California's new 'gas tax' could increase prices starting January 1st

FRESNO, Calif. (KFSN) -- As 2014 comes to an end, so may the downward trend of gas prices. In just the last month, the average price for a gallon of gas dropped more than 40 cents in Fresno. According to AAA, right now the average in Fresno stands at $2.62. It was $3.03 a month ago. Starting January 1st, experts are predicting prices will inch back up and a new California law will help contribute.

Right now the price for a gallon of gas across the country, including in the Central Valley, is considered cheap. Bob Crowley, who was filling up at an Arco gas station in Fresno said, "It's amazing how it got this low to be honest with you." Dr. William Rice, an economist at Fresno State said, "A friend of mine lives in Texas and gas is $1.99! I mean, when's the last time you saw that?"
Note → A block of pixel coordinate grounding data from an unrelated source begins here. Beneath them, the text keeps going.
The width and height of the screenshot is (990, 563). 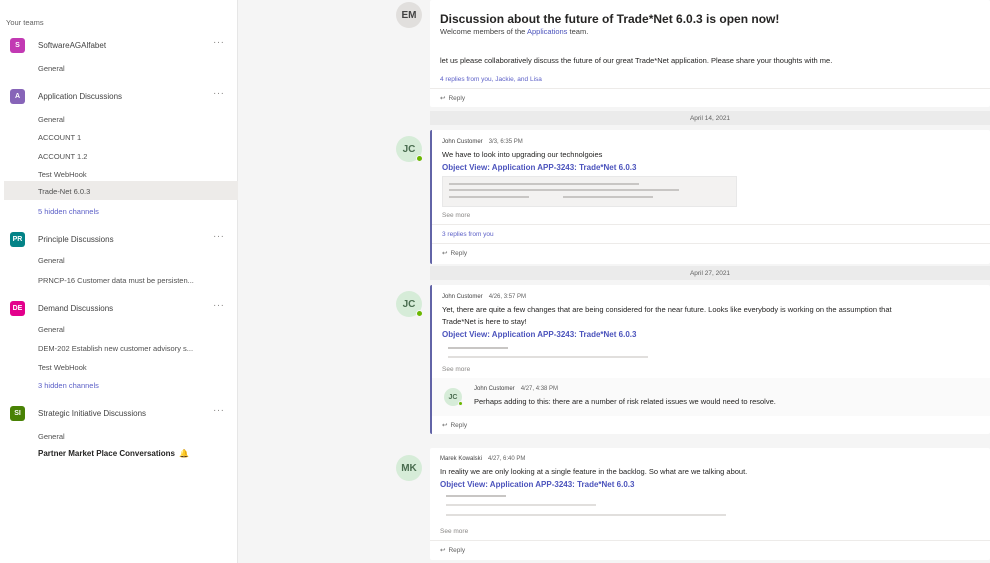 What do you see at coordinates (409, 15) in the screenshot?
I see `avatar: EM` at bounding box center [409, 15].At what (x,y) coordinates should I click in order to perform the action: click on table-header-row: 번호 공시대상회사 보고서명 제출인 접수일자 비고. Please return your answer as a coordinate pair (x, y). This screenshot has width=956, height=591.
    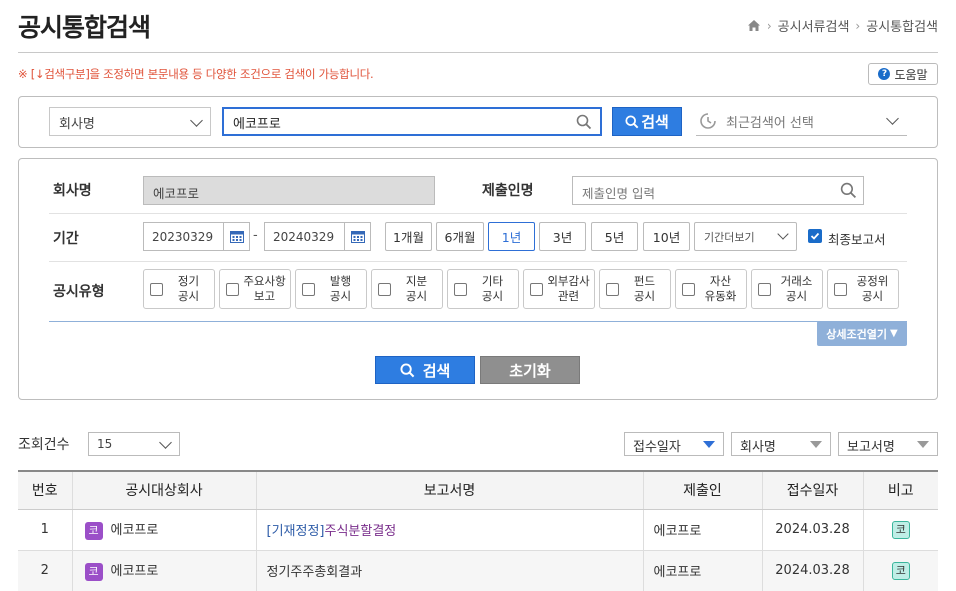
    Looking at the image, I should click on (478, 490).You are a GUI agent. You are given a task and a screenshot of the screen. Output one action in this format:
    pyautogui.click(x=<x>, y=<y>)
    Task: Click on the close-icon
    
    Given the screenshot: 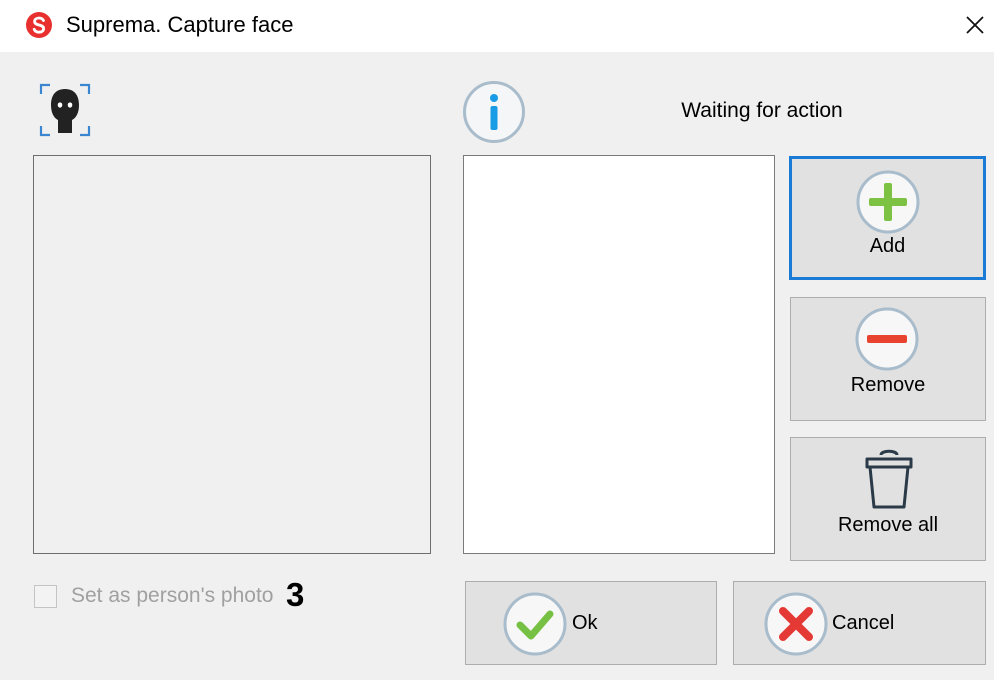 What is the action you would take?
    pyautogui.click(x=974, y=24)
    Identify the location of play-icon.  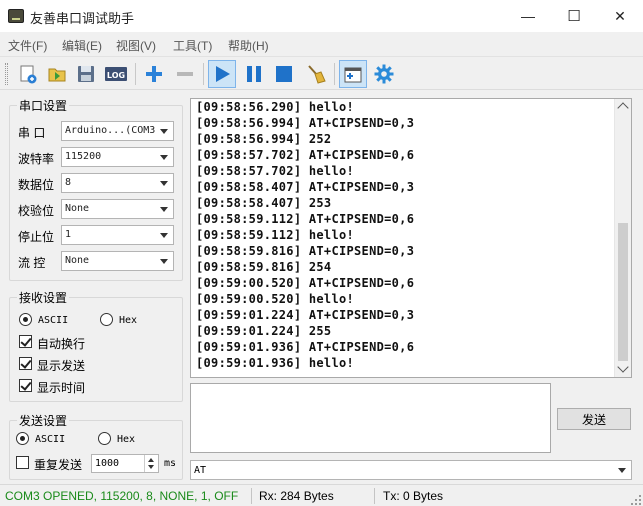
(222, 74).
Starting January 1st, though, those declining gas prices aren't expected to go any lower. The beginning of 2015 also brings with it what some are calling California's new hidden gas tax, which could range from 15 cents per gallon to up to 75 cents. Some in the Central Valley aren't happy about the extra cost at the pump. JoAnne Childers of Fresno said, "I don't like it. It's just something else to gouge us for."

Others seem unfazed by the new law, also known as AB-32, which ultimately aims to cut down on California's greenhouse gas emissions by adding a tax onto gas and oil. Darren Harper of Fresno said, "It doesn't matter. You've got to get fuel anyway. You complain about it but then people complain about it while they're putting it into their vehicles so it doesn't matter to me. It's better than it being $4.50 or whatever it was a couple years ago."

Fresno State marketing professor William Rice predicts most people won't even notice the slight increase in price come the new year. Rice said he expects the cost of a gallon of gas to go up no matter what in 2015 because of how countries an oil companies around the world are being affected by the cheap prices. Rice said, "When they're used to having what $80-90 a barrel, now it's getting down to $40 a barrel? That's a lot, that's half their revenue and yet countries like Venezuela are in almost economic collapse because of it."